На Макрину, однако, он произвел самое благотворное воздействие. Она сразу подобралась и проговорила убитым голосом:

— Витольд Александрович воротился. Чумовой какой-то, прости Господи.

Она развернула свой фартук и показала мне осколки стакана.

— Видали?

И тем же фартуком утерла глаза.

Я ничего не понял, а она, пользуясь моим бездействием, поскорее скрылась.

— Что значит — «чумовой»? — спросил я пустоту. — При чем тут стакан?

Мне сделалось жутко. А ну как окажется, что Витольд на самом деле — тайный родственник Мурина и тоже привержен всякого рода припадкам? Или Витольд и есть тот самый убийца и теперь, напившись крови, впал в осатанение?

Я помедлил, но потом счел всякие колебания недостойными. В конце концов, следует разобраться во всех этих странностях. Не могу же я жить под одной крышей с человеком, которому не доверяю!

Я подошел к двери в комнату Витольда и постучал.
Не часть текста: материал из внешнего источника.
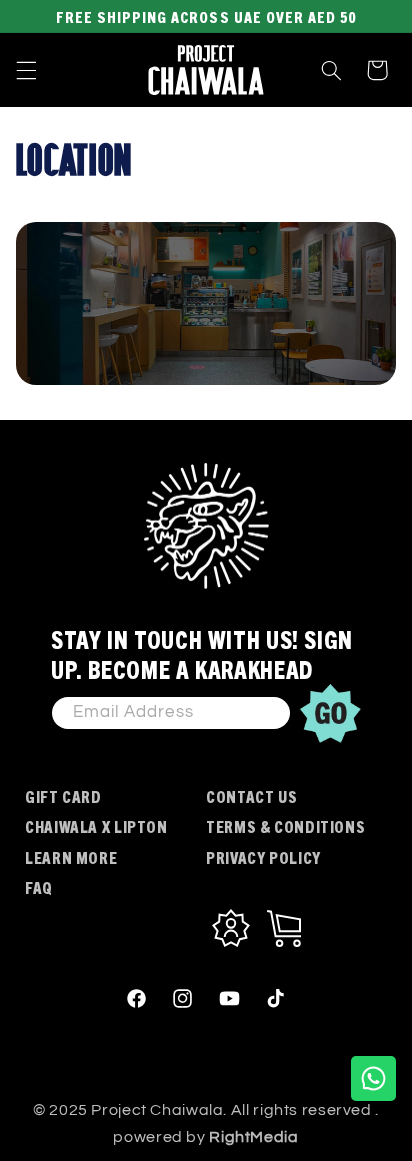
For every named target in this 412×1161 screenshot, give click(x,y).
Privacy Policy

После случая с фольдом я уже не вламывался к нему, не дожидаясь приглашения.

Витольд не ответил, и я постучал снова.

— Убирайтесь по-хорошему, Макрина! — крикнул Витольд из-за двери странным, сдавленным голосом. — Не доводите до греха!

— Это я, — сказал я. — Городинцев. Могу я войти?

Витольд помолчал, потом немного другим тоном переспросил:

— Вы, Трофим Васильевич?

— Да.

— Сейчас я открою.

Слышно было, как он отодвигает щеколду. Дверь растворилась. Витольд стоял на пороге, и мне пришлось его немного толкнуть, чтобы войти. Он как будто опомнился и возвратился за письменный стол, где, очевидно, и сидел с самого момента своего прибытия. Под столом натекла с ботинок грязная снеговая лужа, куртка, сброшенная при входе, так и валялась на полу, за дверью. Витольд глядел раздавленно, как человек, потерявший, например, все свое состояние на скачках или при игре в карты. Я видел такое в кинематографе.